▸ TASK TO COMPLETE: Print the listing below again from the line that contains "The width and height of the screenshot is (549, 364)." onward, keeping every line exact and leaving out the lines before it.

▸ DATA FOR THE TASK:
──────────

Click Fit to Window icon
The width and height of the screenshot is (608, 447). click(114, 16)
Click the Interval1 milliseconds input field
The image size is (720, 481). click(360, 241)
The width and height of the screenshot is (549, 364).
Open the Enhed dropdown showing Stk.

──────────

▸ RESPONSE:
The width and height of the screenshot is (549, 364).
Open the Enhed dropdown showing Stk.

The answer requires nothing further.